On 01/12/2025 15:54, David Hildenbrand (Red Hat) wrote:
On 12/1/25 14:39, Nikita Kalyazin wrote:
On 30/11/2025 11:18, Mike Rapoport wrote:
From: "Mike Rapoport (Microsoft)" rppt@kernel.org
userfaultfd notifications about minor page faults used for live migration and snapshotting of VMs with memory backed by shared hugetlbfs or tmpfs mappings as described in detail in commit 7677f7fd8be7 ("userfaultfd: add minor fault registration mode").
To use the same mechanism for VMs that use guest_memfd to map their memory, guest_memfd should support userfaultfd minor mode.
Extend ->fault() method of guest_memfd with ability to notify core page fault handler that a page fault requires handle_userfault(VM_UFFD_MINOR) to complete and add implementation of ->get_folio_noalloc() to guest_memfd vm_ops.
Reviewed-by: Liam R. Howlett Liam.Howlett@oracle.com Signed-off-by: Mike Rapoport (Microsoft) rppt@kernel.org
virt/kvm/guest_memfd.c | 33 ++++++++++++++++++++++++++++++++- 1 file changed, 32 insertions(+), 1 deletion(-)
diff --git a/virt/kvm/guest_memfd.c b/virt/kvm/guest_memfd.c index ffadc5ee8e04..dca6e373937b 100644 --- a/virt/kvm/guest_memfd.c +++ b/virt/kvm/guest_memfd.c @@ -4,6 +4,7 @@ #include <linux/kvm_host.h> #include <linux/pagemap.h> #include <linux/anon_inodes.h> +#include <linux/userfaultfd_k.h>
#include "kvm_mm.h"
@@ -359,7 +360,15 @@ static vm_fault_t kvm_gmem_fault_user_mapping(struct vm_fault *vmf) if (!((u64)inode->i_private & GUEST_MEMFD_FLAG_INIT_SHARED)) return VM_FAULT_SIGBUS;
- folio = kvm_gmem_get_folio(inode, vmf->pgoff); + folio = filemap_lock_folio(inode->i_mapping, vmf->pgoff); + if (!IS_ERR_OR_NULL(folio) && userfaultfd_minor(vmf->vma)) { + ret = VM_FAULT_UFFD_MINOR; + goto out_folio; + }
I realised that I might have been wrong in [1] saying that the noalloc get folio was ok for our use case. Unfortunately we rely on a minor fault to get generated even when the page is being allocated. Peter and I discussed it originally in [2]. Since we want to populate guest memory with the content supplied by userspace on demand, we have to be able to intercept the very first access, meaning we either need a minor or major UFFD event for that. We decided to make use of the minor at the time. If we have to preserve the shmem semantics, it forces us to implement support for major/UFFDIO_COPY.

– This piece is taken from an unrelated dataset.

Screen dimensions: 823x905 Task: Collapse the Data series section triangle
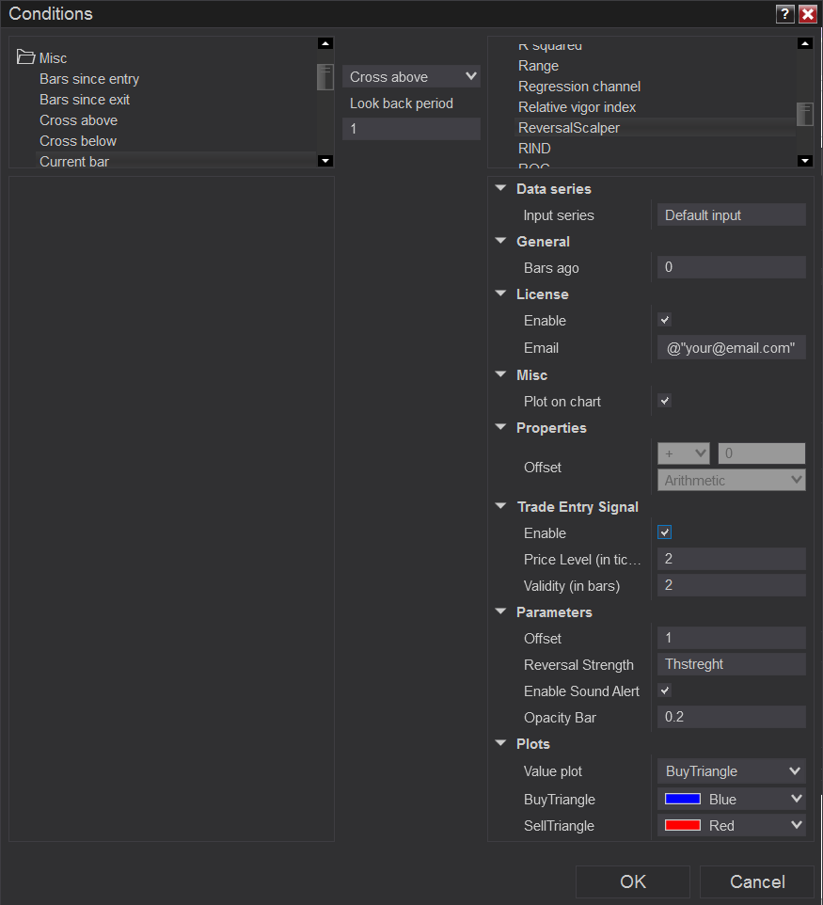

If we want missing semantics then likely we should be adding ... missing support? :)
I believe I found the precise point where we convinced ourselves that minor support was sufficient: [1]. If at this moment we don't find that reasoning valid anymore, then indeed implementing missing is the only option.
[1] https://lore.kernel.org/kvm/Z9GsIDVYWoV8d8-C@x1.local
-- Cheers
David